Geochemical variation of intraplate magmatism and its sources in the Kaapvaal craton (Southern Africa) from Paleoarchean to present: implications for the evolution of its mantle lithosphere.

The Kaapvaal craton, which hosts rocks as old as 3.6 billion years, began to stabilize around 3.2 billion years ago with the progressive development of its subcontinental lithospheric mantle (SCLM). This craton, which has undergone continuous and relatively well-preserved geological evolution through numerous episodes of erosion, sedimentation and magmatic additions, provides a unique setting for studying the evolution of geodynamics. This study focuses primarily on the interpretation of existing literature and some newly acquired data for HFSE, REE and Lu-Hf and Sm-Nd isotopes, due to their immobility during low temperature alteration processes.

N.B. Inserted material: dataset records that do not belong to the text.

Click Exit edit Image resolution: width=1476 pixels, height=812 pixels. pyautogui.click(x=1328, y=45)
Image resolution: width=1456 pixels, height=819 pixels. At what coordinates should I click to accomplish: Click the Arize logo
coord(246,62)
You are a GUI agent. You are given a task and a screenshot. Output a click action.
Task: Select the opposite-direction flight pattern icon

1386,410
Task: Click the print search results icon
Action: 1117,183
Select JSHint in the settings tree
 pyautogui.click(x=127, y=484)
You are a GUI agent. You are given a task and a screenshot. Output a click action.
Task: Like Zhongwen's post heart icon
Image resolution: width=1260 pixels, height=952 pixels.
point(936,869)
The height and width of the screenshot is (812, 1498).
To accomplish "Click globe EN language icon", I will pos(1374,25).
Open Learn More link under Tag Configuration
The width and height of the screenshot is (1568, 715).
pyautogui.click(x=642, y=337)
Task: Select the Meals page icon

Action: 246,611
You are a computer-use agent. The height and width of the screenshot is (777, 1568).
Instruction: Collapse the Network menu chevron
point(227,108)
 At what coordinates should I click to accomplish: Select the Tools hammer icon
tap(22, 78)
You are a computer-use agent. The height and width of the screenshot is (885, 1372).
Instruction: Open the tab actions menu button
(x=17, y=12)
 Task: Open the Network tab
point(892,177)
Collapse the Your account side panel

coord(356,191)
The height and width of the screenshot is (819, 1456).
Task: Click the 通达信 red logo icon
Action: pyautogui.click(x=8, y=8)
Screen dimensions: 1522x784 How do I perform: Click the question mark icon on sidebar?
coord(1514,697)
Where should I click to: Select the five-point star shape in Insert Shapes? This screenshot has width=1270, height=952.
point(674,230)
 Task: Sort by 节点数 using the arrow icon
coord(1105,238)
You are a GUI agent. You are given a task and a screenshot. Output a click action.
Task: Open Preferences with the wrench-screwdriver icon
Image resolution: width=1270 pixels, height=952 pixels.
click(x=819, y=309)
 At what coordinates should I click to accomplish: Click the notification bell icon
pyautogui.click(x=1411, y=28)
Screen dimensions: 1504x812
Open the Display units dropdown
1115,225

The Palaeo-Mesoarchean transition marks significant changes in both geodynamic (from vertical to transitional tectonics) and magmatic processes. During this period, magmatism changed from mixed calc-alkaline and tholeiitic affinities derived from 'asthenospheric' sources to a pure tholeiitic series stemming from the (proto-)SCLM and/or asthenosphere. Almost all Meso- and Neoarchean igneous units show 'arc-like' geochemical signatures (e.g., negative Nb, Ta and Ti anomalies), mainly due to crustal assimilation. Only a few occurrences may reflect clear fluid metasomatism of the mantle sources. A major shift occurred in the early Paleoproterozoic, characterized by a protracted magmatic phase lasting over 500 Myr, with events showing significantly high Th/Nb ratios. These signatures are likely to be from refertilized sources, linked to a major metasomatic event and hence a significant but transient subduction (or comparable) process at the Archean-Proterozoic transition. After 1830 Ma, the frequency of magmatism decreases significantly, leaving only three major events (at ~1400, 1100 and 180 Ma), if we except kimberlites and lamproites. During this time, the Kaapvaal craton gradually evolved into a component of larger continental masses (i.e., proto-Kalahari then Kalahari cratons). However, these post-Paleoproterozoic events show much more diverse magmatic source signatures than earlier periods, including contributions from previously unobserved sources (e.g., OIB-like or enriched mantle OIB).

The data suggest that most (but not all) post-Paleoarchean magmatic events are associated with plume-related activity involving melting of the SCLM at shallow depths (i.e., spinel mantle), consistent with conclusions from previous studies that considered these events separately.  However, a relatively inert Late Mesoarchean SCLM alone would not be sufficient to generate such widespread and long-lasting magmatic activity, particularly if it exhibits enriched geochemical signatures. Overall, the geochemical data support an evolving SCLM that underwent periods of (local) melting, depletion and refertilization.